Incidence and Mortality
Globally, prostate cancer is the second most common cancer in men, and the most common amongst men in the UK and US. In 2008 there were an estimated 900,000 men diagnosed with prostate cancer worldwide and approximately 258,000 prostate cancer-related deaths. Since PSA testing has a much greater effect on prostate cancer incidence than mortality, the incidence of prostate cancer has been increasing over the last twenty years, but with little change or no rise in the number of deaths. Mortality rates are generally high in predominantly black populations (Caribbean and sub-Saharan Africa) and in countries such as USA, Australia, New Zealand and Western Europe and very low in Asia.
Risk Factors
Age is the main risk factor for prostate cancer, predominantly affecting men over the age of 50, with the average age of diagnosis being between 70 and 74 years. Men with a family history of prostate cancer and men of black African and black Caribbean descent are more at risk suggesting that important genetic determinants of risk also exist. There is some evidence to show that men carrying inherited mutations of the BRCA1 or BRCA2 genes have increased prostate cancer risk. Various studies have suggested that diet, obesity, smoking and exercise may also have an impact on men developing prostate cancer, but further evidence is required.
Diagnosis
Tests such as a urine test to rule out infection, a prostate specific antigen (PSA) blood test, a digital rectal examination and biopsy are used to diagnose the disease. The PSA test detects levels of a protein produced by cells of the prostate gland, but there are limitations as there are other possible reasons for an elevated PSA level such as inflammation. The rule is that the higher a man’s PSA level, the more likely it is that cancer is present. However, the use of the PSA testing is controversial as it often results in false positives. Performing biopsy, which is used in combination with PSA testing to diagnose prostate cancer, can result in side effects including impotence and incontinence. For these reasons, there is no approved screening programme for prostate cancer, but PSA testing may be offered to men over the age of 50 who are at increased risk of prostate cancer.
Types of Prostate Cancer
There are many types of prostate cancer, but the vast majority are adenocarcinomas (95%), mainly occurring in the peripheral zone of the prostate gland. They are the second most common malignancy found in men over 65. Other types include small cell carcinoma, which usually forms at nerve cells of the prostate gland, and squamous cell carcinoma, which is a non-glandular cancer. Both tumour types are very aggressive and are not associated with an increase in PSA levels making them difficult to detect.
Prognosis
The prognosis of prostate cancer has improved over the years, with almost 9 out of 10 prostate cancers being found at an early stage, but the survival trends are difficult to interpret. The rising survival rates are somewhat due to an earlier detection of tumours. However, it has been estimated that lead-time bias, which is defined as the difference in time between screen detection and clinical detection in the absence of screening, is also contributing to the rising survival rates. Five-year relative survival worldwide is 90% or more for disease which is confined to the prostate, but this falls to 30% for patients with metastatic disease at presentation.

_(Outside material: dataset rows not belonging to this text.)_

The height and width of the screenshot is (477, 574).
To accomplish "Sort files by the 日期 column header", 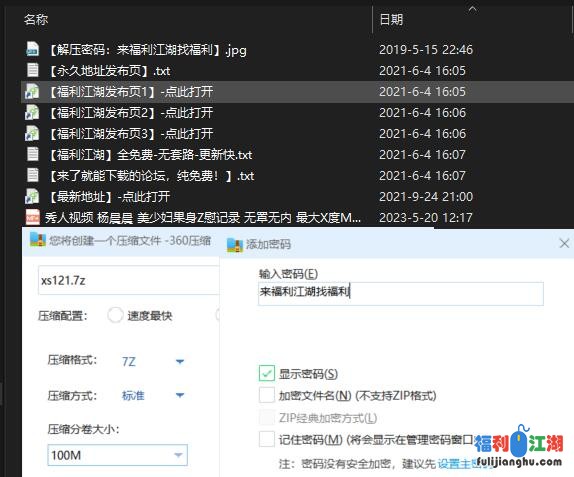I will (391, 19).
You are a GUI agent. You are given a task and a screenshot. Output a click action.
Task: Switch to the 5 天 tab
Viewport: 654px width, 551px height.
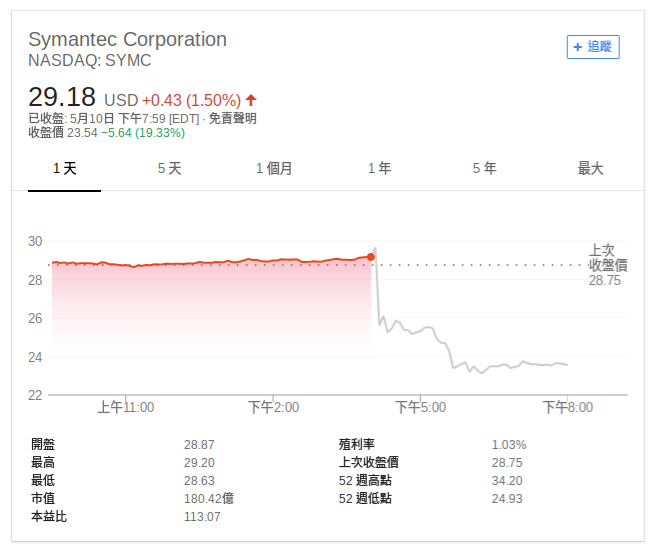(170, 168)
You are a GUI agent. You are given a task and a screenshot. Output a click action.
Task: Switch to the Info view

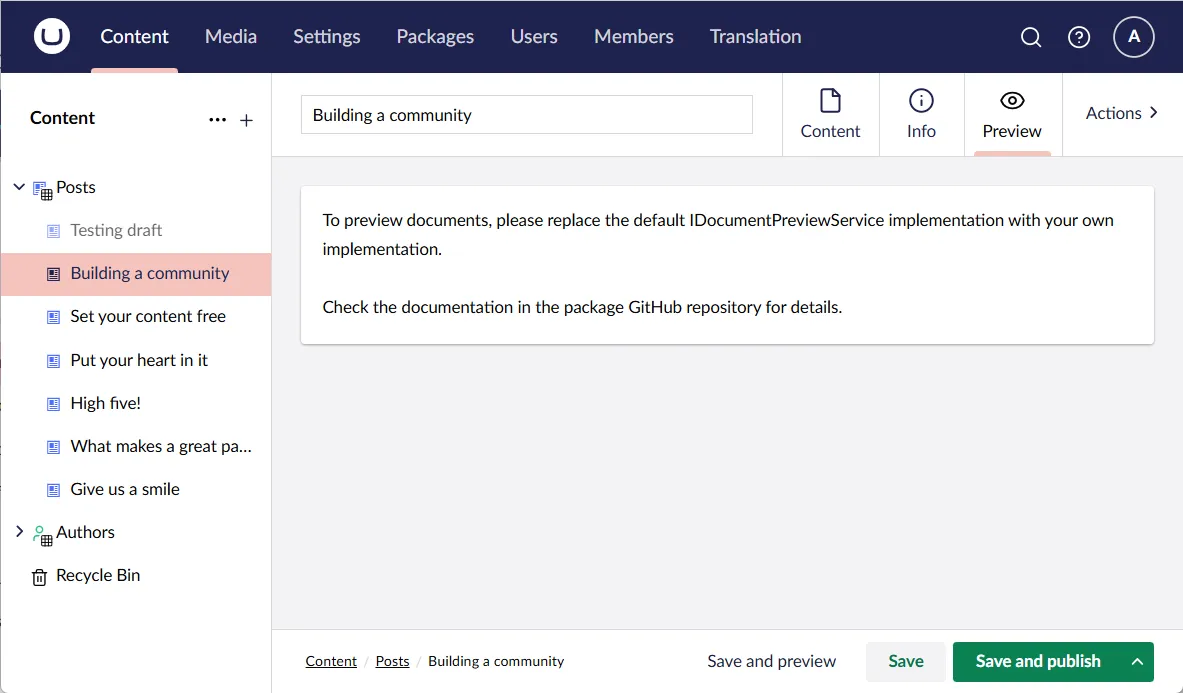coord(921,114)
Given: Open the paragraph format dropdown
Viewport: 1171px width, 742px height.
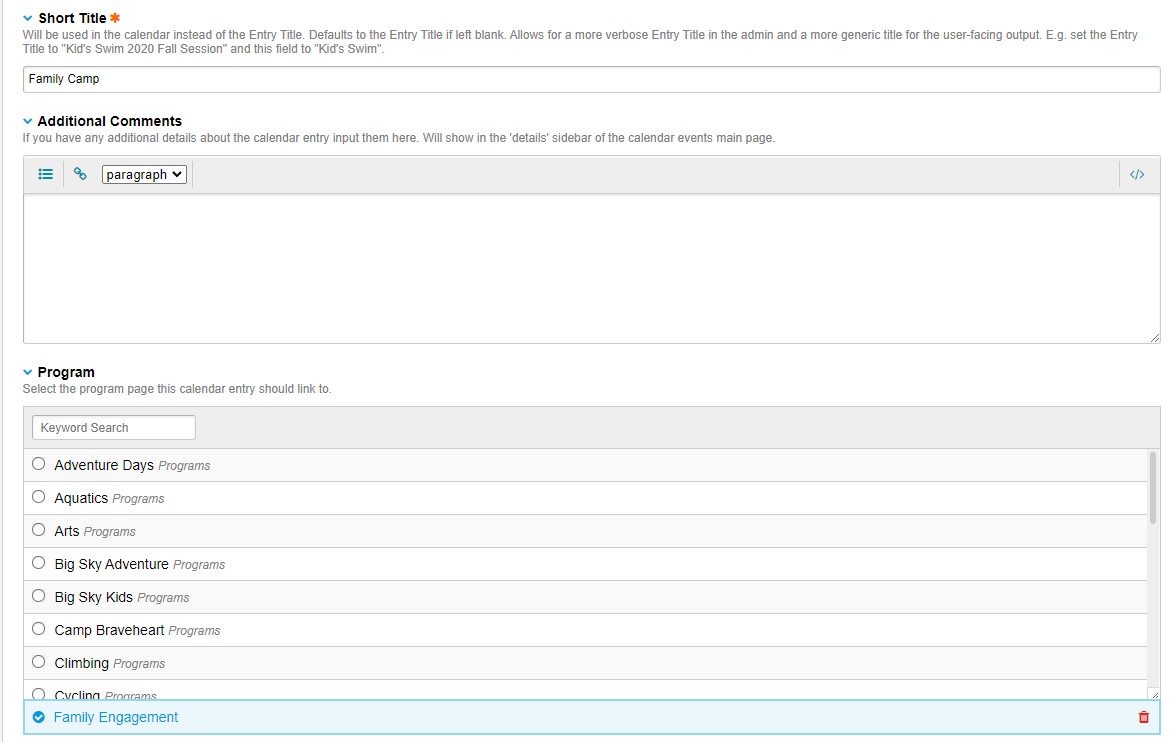Looking at the screenshot, I should click(144, 174).
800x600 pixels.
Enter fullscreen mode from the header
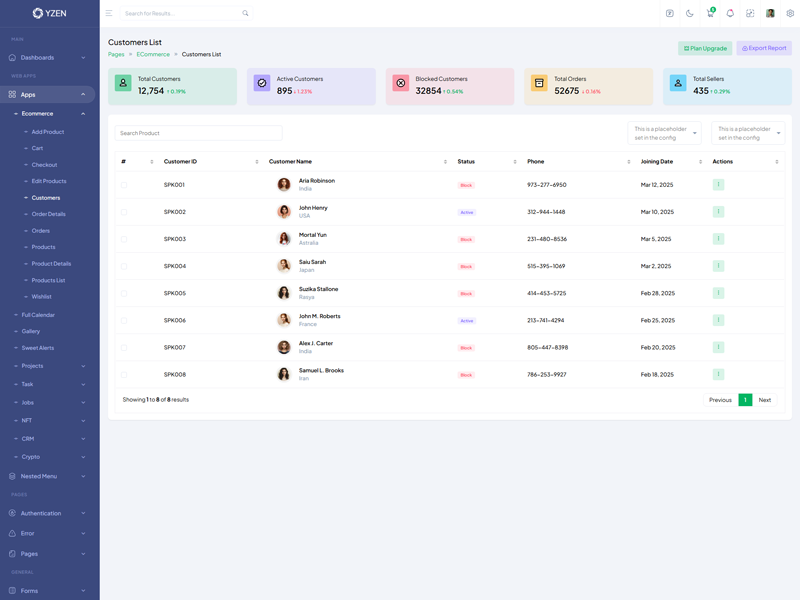750,13
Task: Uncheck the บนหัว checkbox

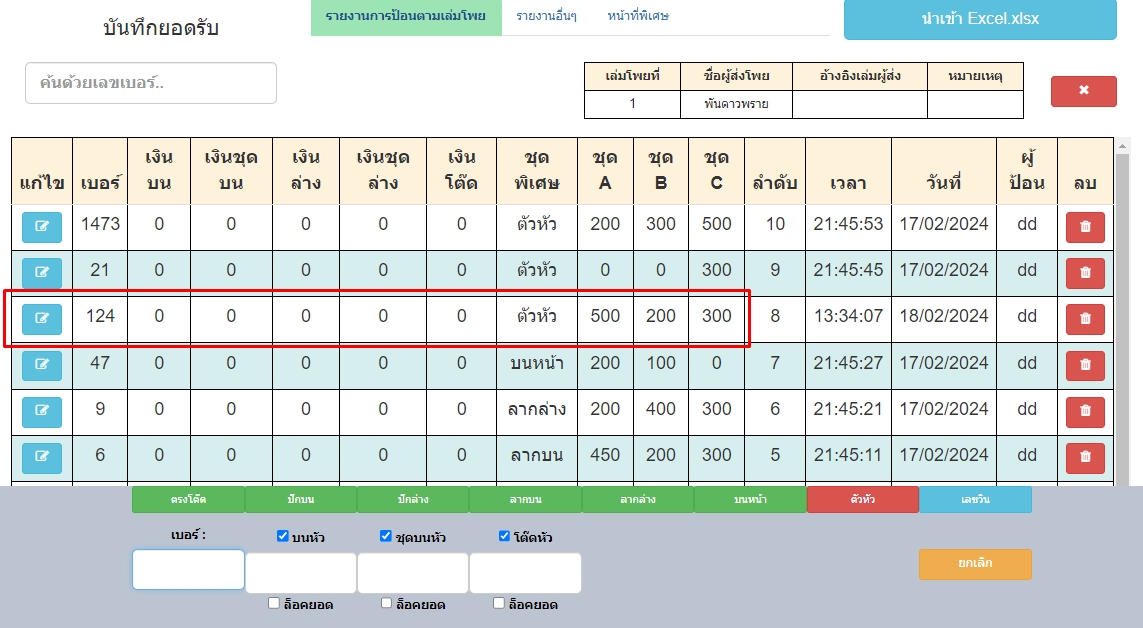Action: [283, 537]
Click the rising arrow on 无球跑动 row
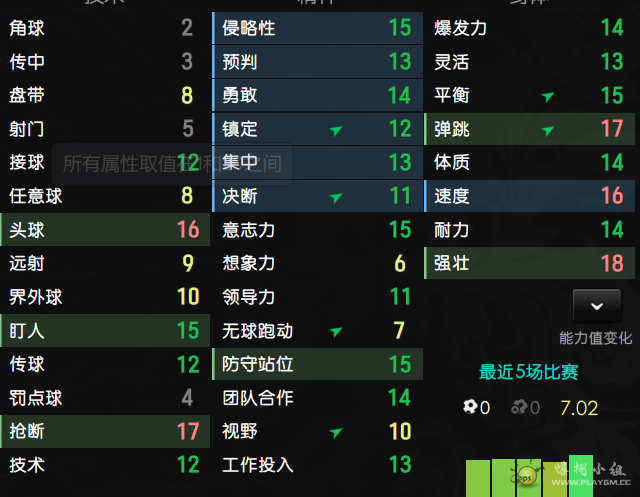 pos(335,331)
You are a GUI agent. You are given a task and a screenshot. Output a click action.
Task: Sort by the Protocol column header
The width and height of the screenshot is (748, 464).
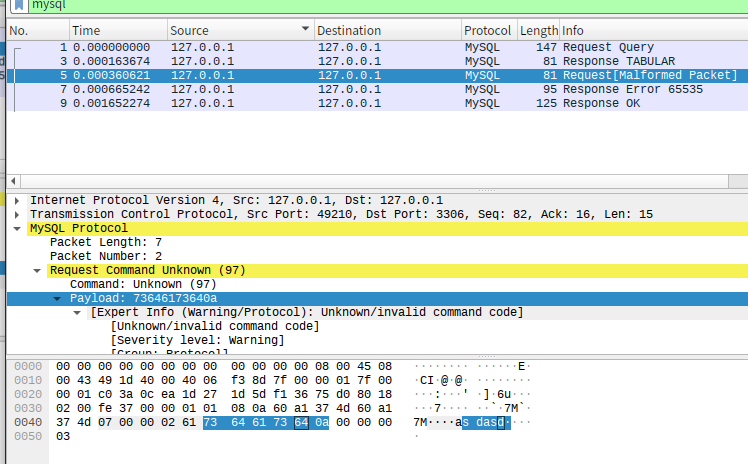point(487,31)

PSA testing has contributed to detecting prostate cancer at an early stage and thus improving survival rates, but it is not specific enough to differentiate between early-stage invasive cancers and latent, non-lethal tumours that might otherwise have remained asymptomatic during a man’s lifetime. Men with less aggressive cancers can be closely monitored using PSA tests and repeat prostate biopsies as part of “active surveillance”, which aims to avoid or delay unnecessary treatment. Elderly men or men who suffer from other major illnesses and who are likely to die of other causes than prostate cancer, may be offered a “watchful waiting” approach, where they are monitored to assess cancer progression. This approach is far from optimal as there are limitations, possible side effects such as impotence and incontinence, and no definite prognosis. Thus, there is a great need to find better ways to differentiate which cancers will spread quickly compared to slower-growing tumours.